Nicole would find out that the Fourth of July party being given by Nicole's grandfather, Thomas Sterling Baker (nicknamed Stein), for his wife, Verna, had been planned in December, back before Christmas, by all of his six sons and two daughters, all coming from different places to celebrate their mother's birthday on the centennial. Glade Christiansen and his wife, Bonny, came in from Lyman, Wyoming, where Glade was a mine foreman. Danny Joanne Baker, also from Lyman and the mines, were there. Shelly Baker. Wendell Baker drove in from Mount View, Wyoming. Charley Baker, with his brand-new young woman, Wendy, came over from Toelle, Utah, where Charley now worked at the Army depot, and Kenny, Vicki, and Robbie Baker, from Los Angeles, came in. Boyd, Sterling Baker's father, and his wife, also named Verna, were back from Alaska where they'd been working for some years. Many of the children of all these sons and daughters were present. Some of the grandchildren, in fact, were also grown and married, attending with husbands and wives and kids.

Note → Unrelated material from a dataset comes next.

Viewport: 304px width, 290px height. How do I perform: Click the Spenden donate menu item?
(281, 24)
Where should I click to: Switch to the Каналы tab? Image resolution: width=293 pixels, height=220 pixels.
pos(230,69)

Some began to arrive as early as ten in the morning on the Fourth of July, and the party lasted till eleven that night. Good sunny weather with nearly everybody sitting out in the front yard which was screened from the canyon road by high bushes. The cars went whipping by outside and sometimes would touch the shoulder and throw up gobbets spat-spat against the bushes. That was a sound they knew from childhood.

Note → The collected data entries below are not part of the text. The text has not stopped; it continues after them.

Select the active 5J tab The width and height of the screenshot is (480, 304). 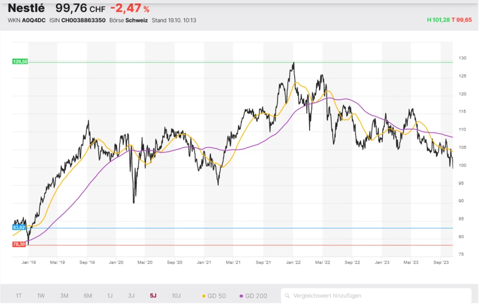153,296
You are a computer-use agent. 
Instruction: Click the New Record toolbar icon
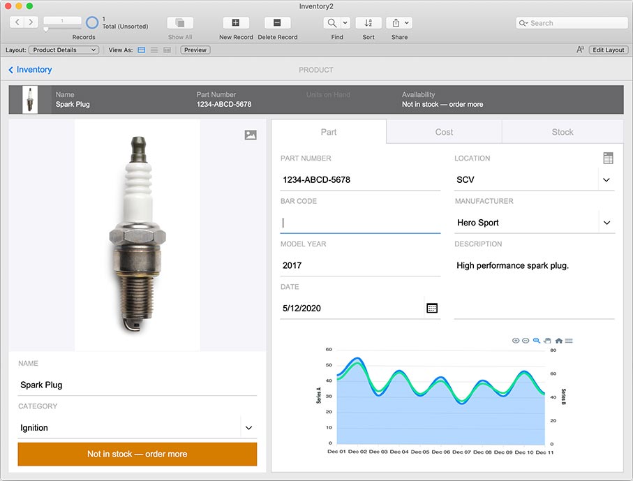236,23
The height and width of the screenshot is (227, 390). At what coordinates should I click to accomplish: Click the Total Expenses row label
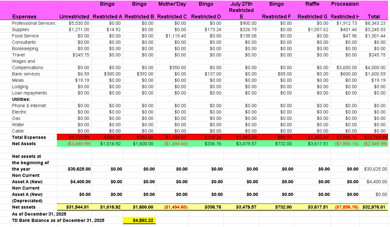29,137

It was a big yard which wrapped around the front and side of the house, and Stein had gotten the place kind of cleaned up with the lawn swing and lawn chairs in place and all the food set out in the carport on big tables, the barbecued beef, potato salad and baked beans, the potato chips and various jello salads, the soda pop for the kids and the beer, but you still couldn't help but see into the backyard that was to the rear of the side yard, and that was never going to get cleaned up. It had a huge stack of piled-up grass and other cuttings, and a big old rusting billboard laid on top to keep the cuttings from being scattered by the wind, and Stein's old camper that you lifted onto a pickup truck was next to it, and coils of old hose that had gotten half uncoiled, plus the water-soaked swing hanging from the old tackle pulleys in the tree, the overturned wooden dory that needed painting, and a stove-in old red barrel by the rusted sign. There were gardening tools in a leaning shed and a bunch of old damn black ratty tires strewn around an old car body. The farther back you got in Stein's yard, the more you saw a lifetime of living.
Inside the house, Verna must have put every color God gave the World to the furniture—one color for each of her kids was the family joke: yellow, green, blue, purple, red, orange, black, brown, and white in that living room. There was a hi-fi set for the Country-and-Western, a TV console, couches with different cushions, framed pictures of animals, a BarcaLounger for Stein, and a black leatherette stool with chromium legs for whoever. It probably came out of the bathroom which was white and pink and yellow with big flat rubber flowers pasted to the wallpaper.